Brexit and IP: Update on Designs


DEAL OR NO DEAL – BREXIT AND IP

WHAT YOU NEED TO KNOW WITH FOUR MONTHS TO GO

KEY HIGHLIGHTS – DESIGNS
  • There is a proposed transitionary period and status quo is likely to be maintained until 31 December 2020;
  • Thereafter, or in the event of a no deal Brexit on 29 March 2019, Community Design Applications/Registrations will no longer cover the UK in territorial scope;
  • National UK applications/registrations for designs unaffected.
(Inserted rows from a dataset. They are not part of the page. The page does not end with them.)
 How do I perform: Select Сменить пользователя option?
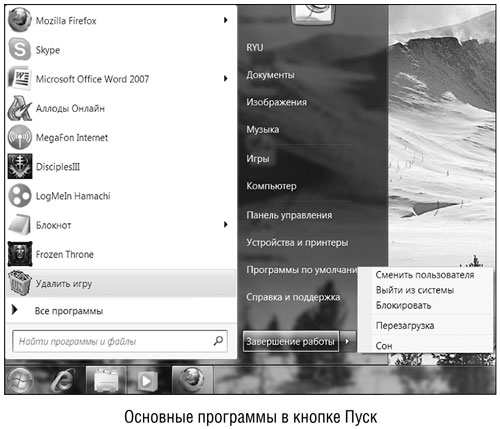click(x=425, y=275)
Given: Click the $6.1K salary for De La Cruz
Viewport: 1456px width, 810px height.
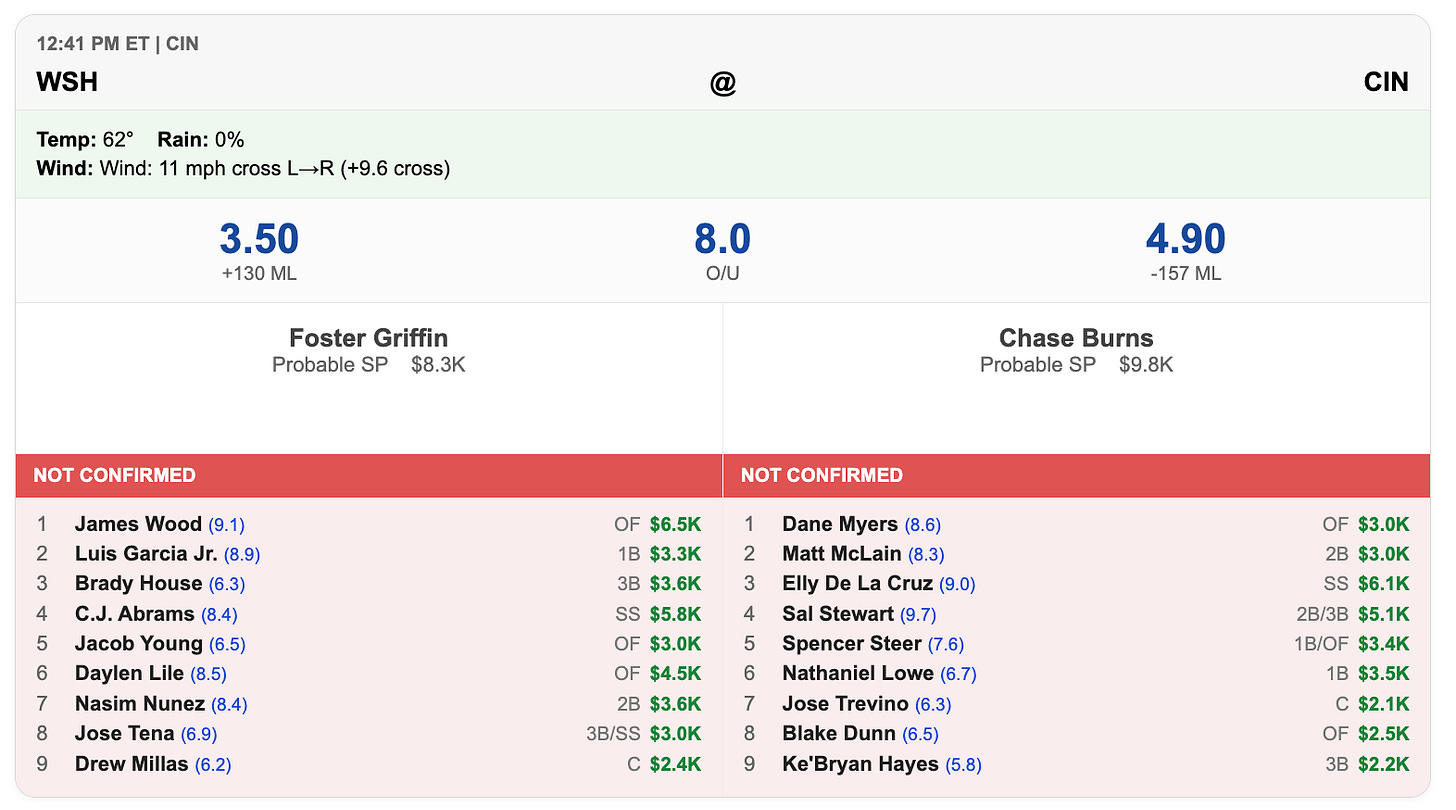Looking at the screenshot, I should tap(1384, 584).
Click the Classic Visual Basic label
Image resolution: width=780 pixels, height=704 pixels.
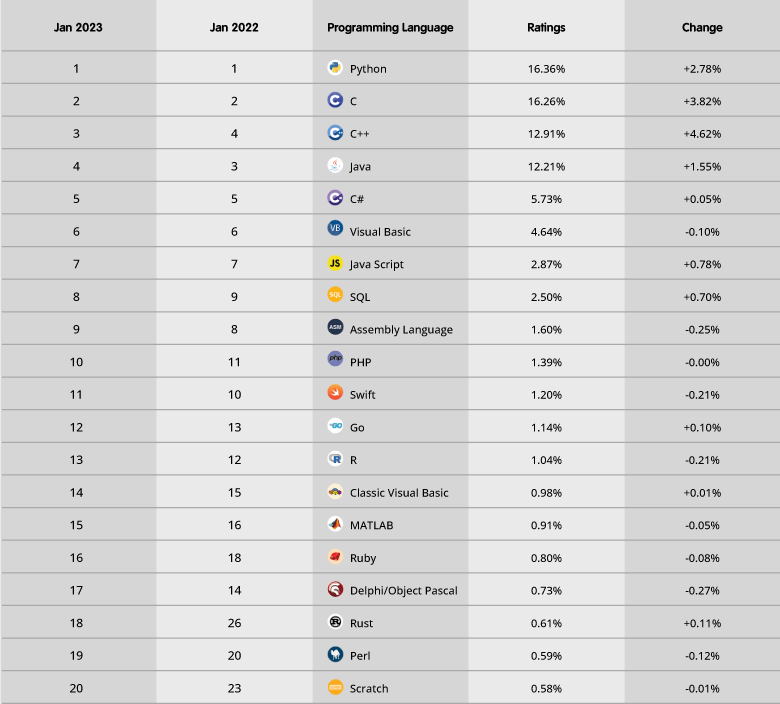click(399, 493)
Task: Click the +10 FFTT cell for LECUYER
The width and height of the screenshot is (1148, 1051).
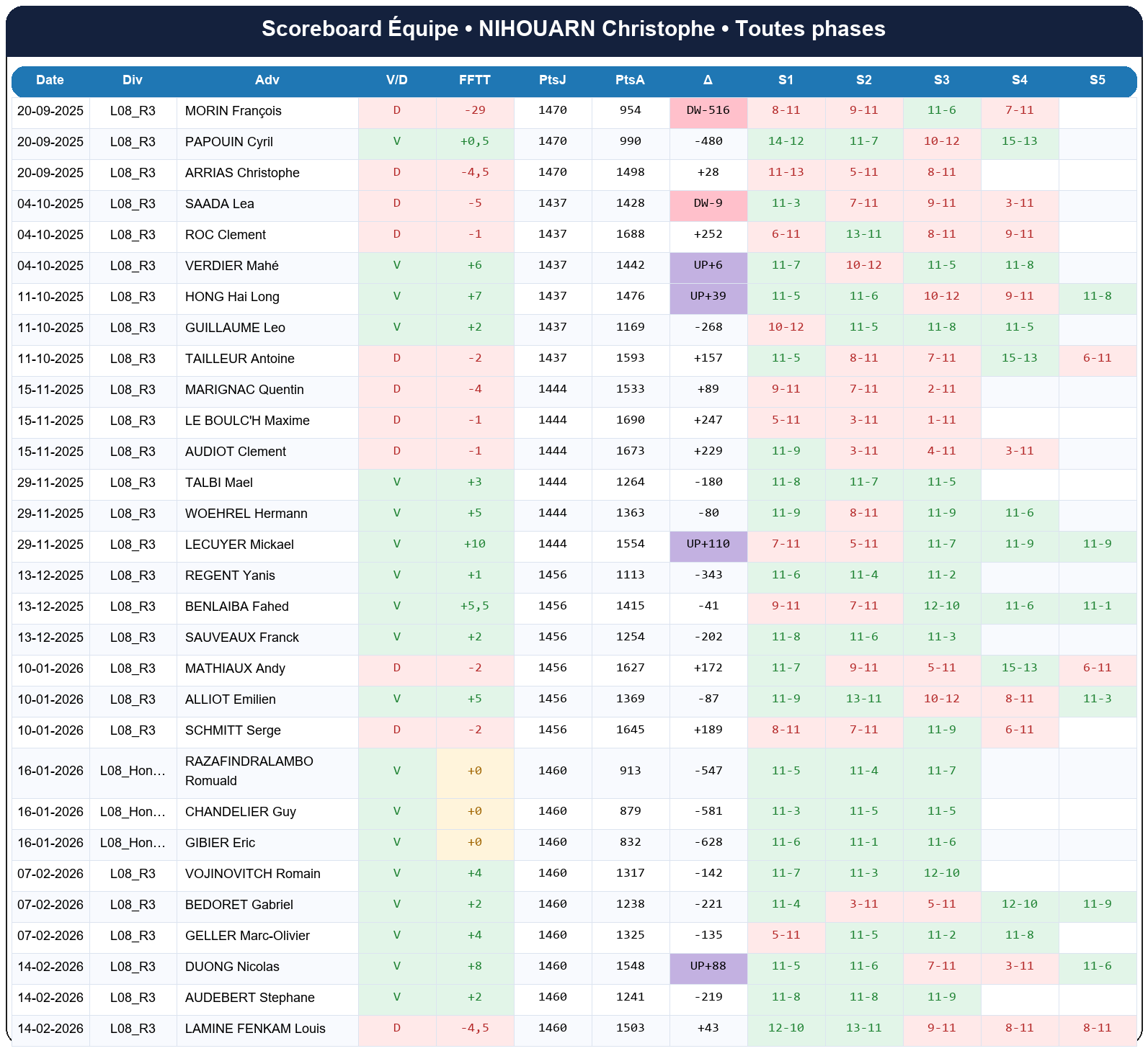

Will I lose my right to protection in the UK from my EU Community Design Registration (“RCD”)?
  • UK Government has stated formally in a technical notice that no EU IP holder will lose rights;
  • The Withdrawal Agreed states cloned UK equivalent registrations will be created mirroring existing EU RCDs, if published, maintaining filing, registration and renewal dates, and priority dates;
  • To be automatic with minimal administrative burden – UK IPO will send notice of new registration details automatically, at no cost;
  • The technical notice states this is the case whether deal or no deal scenario arises ;
  • RCD applications will not have automatic cloned UK registration created – EU IP holder will have nine months (either from the agreed transition expiry date or 29 March 2019) to re-file at their own cost in line with national legislation to maintain EU filing date. No notification will be sent.

Issues
  • EU RCD applications filed now may not be registered by 29 March 2019 if no deal or if publication is deferred;
  • A design application in ordinary circumstances must not be filed more than 12 months after the design is put into the public arena or it will have deemed to have destroyed its own novelty, but a UK Design application being filed in the nine month period after Brexit may well have been in the public arena more than 12 months at date of filing and therefore deemed not novel. No information as to how this will be approached has been provided.
  • If no deal scenario arises, UK IPO may be approaching creation of cloned rights after the event, rather than before (it is currently proposed cloned registrations will be created in the transition period) and this could create uncertainty in the interim period if need to enforce rights in the UK;
  • There is no notification what will happen to International Design Registrations filed by UK businesses utilising an EU RCD as the home base application or registration – will it automatically be amended to cloned UK registration? WIPO has been silent on the point to date;
  • The Technical Notice is not legally binding – given the political uncertainty, a new government could be in place at the time of Brexit, although unlikely the stance on IP would alter.

Recommendations
  • New Designs should be filed as both UK and EU design registrations;
  • This is particularly the case if deferment of the publication of the design is required, or the design has been in the public arena for part of the 12 month grace period at the time of filing;
  • IP Holders with EU RCD applications/registrations for designs which have been in the public area for less than 12 months should file corresponding UK Design applications before the expiry of the 12 month period;
  • For existing EU RCDs which have been in the public arena more than 12 months, refiling now would not result in a valid design registration, so existing EU RCDs should wait to receive cloned UK registration.
  • File any new International design registration on the basis of a UK home application or registration and do not base such an application on an EU registration.